Prossiga o texto sobre o sistema ideal de transportes, escrevendo o trecho que se segue à frase "Esta 4ª estratégia é um exemplo disso."

Bloco de texto:
========
Um sistema ideal de transportes deveria ser transparente, no sentido de oferecer o mínimo impecilho na deslocação pretendida. O passageiro ou cliente não deve ser molestado com as questões técnicas e profissionais específicas da atividade do modo de transporte (razão por que será difícil aceitar a obrigatoriedade de leitura do cartão á saída, porque existem outros métodos para avaliar as deslocações na rede de metro).
É também normal que os decisores dentro das empresas de cada modo de transporte não dominem todos os aspetos técnicos. Recordo-me de um pequeno diálogo com uma simpática administradora de uma administração anterior que me pedia para explicar, em 10 minutos, uma questão técnica específica.
Eu fiz o que pude para explicar a questão, mas comecei por dizer que o meu curso de engenharia constava de 6 anos e que me tinha esforçado, nos 8 anos que andei na escola técnica da Alameda D.Afonso Henriques, por interiorizar os conceitos, coisa que é um bocadinho difícil de fazer quando se tem pressa, quando se quer perceber uma coisa complicada em 10 minutos.
É então para isso que servem os técnicos, para interiorizar conceitos e transmitirem às administrações ou aos governantes, se os altos governantes quiserem descer até eles, as conclusões que daí derivarem.
Esta 4ª estratégia é um exemplo disso.
========
Dados disponíveis:
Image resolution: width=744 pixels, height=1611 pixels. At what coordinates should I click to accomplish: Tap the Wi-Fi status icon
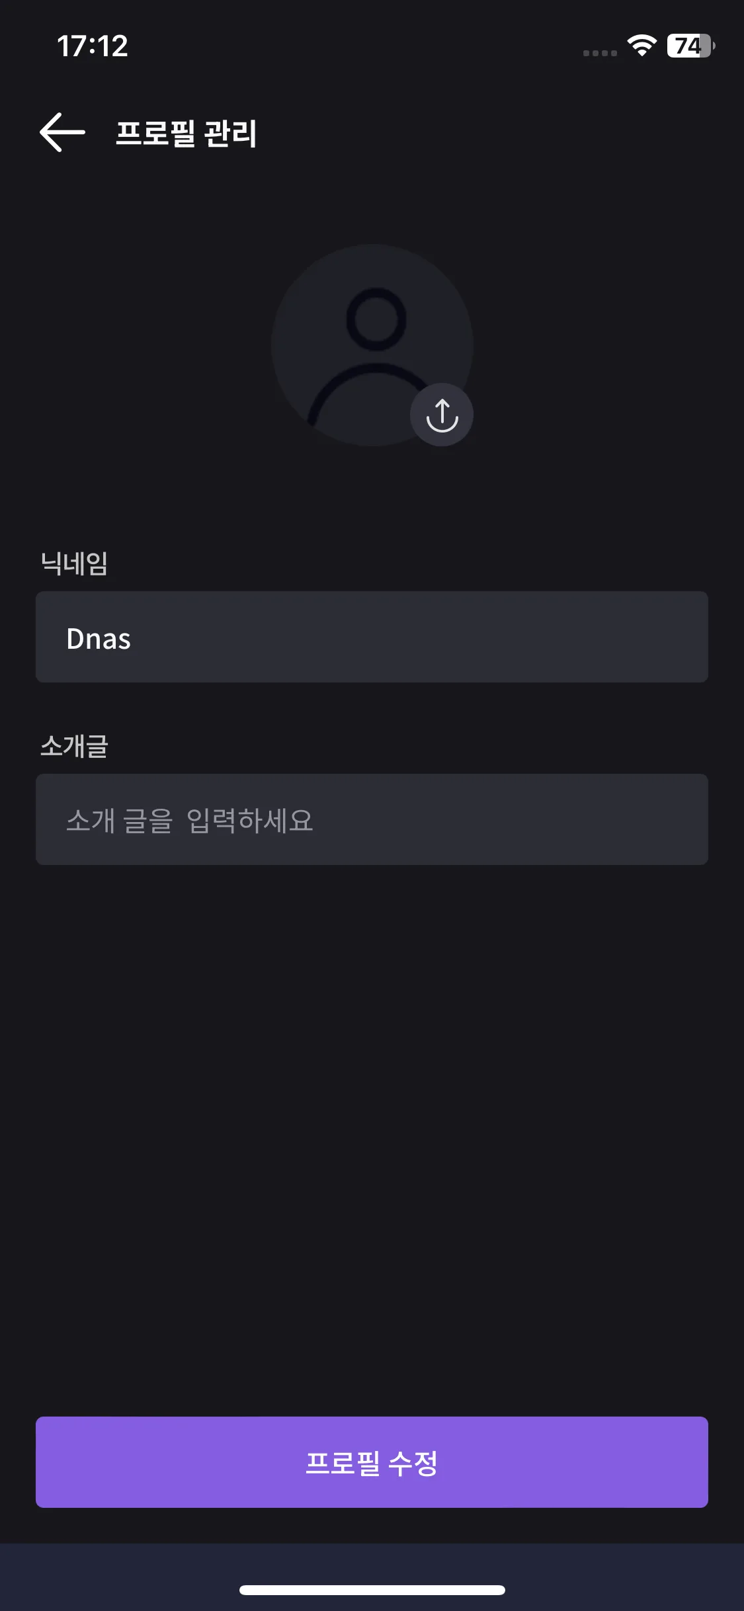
========
Resposta escrita:
Neste momento, o metropolitano de Lisboa é dos poucos metropolitanos que não dispõe de um sistema de proteção da circulação de comboios do tipo ATP (Automatic Train Protection). A CP dispõe de uma cobertura parcial de um sistema simples ATP, a que chamou CONVEL, o qual transmite a informação do estado dos sinais luminosos ao comboio, provocando a travagem automática se a velocidade do comboio for incompatível com a segurança.
Que diz o conceito de proteção da circulação dos comboios?
Diz que a proteção dos comboios contra colisões no mesmo sentido ou em sentido contrário, ou contra abalroamentos em zonas de agulhas, é uma questão de exploração por as autorizações de marcha e os movimentos deverem fazer-se com rapidez, mas é também uma questão de segurança, atuando estas duas componentes em sentidos contrários.
Mais diz o conceito que não é justo fazer recair sobre o homem a responsabilidade última da segurança.
Um metropolitano bem equipado nunca poderá dizer que um erro humano provocou consequências negativas.
Porque os sistemas devem estar projetados para evitar que um erro humano tenha consequências negativas.
Existe um estudo aeronáutico que diz que em 100 descolagens, 60% são feitas deixando por cumprir um qualquer item da check-list de segurança (e o estudo diz que 40% de descolagens sem erros ou omissões até é bom).
Então, se nós defendemos, até para garantir os nossos vencimentos, que a taxa de ocupação tem de aumentar, que o número de passageiros transportados tem de aumentar, então a pressão sobre a circulação dos nossos comboios tem de aumentar, com a consequente pressão sobre os nossos maquinistas.
Daí a necessidade de projetarmos desde já sistemas ATP de proteção, prevendo que a crise financeira desembocará no aumento do preço dos combustíveis e no aumento da procura dos nossos comboios, não porque os empregos ou a atividade económica cresçam, mas porque as deslocações em transporte individual terão tendencia a diminuir (em países com maior poder d ecompra das populações, é vulgar a um aumento de 10% do preço dos combustíveis corresponder uma transferência de 10% do transporte individual para o ferroviário urbano e suburbano).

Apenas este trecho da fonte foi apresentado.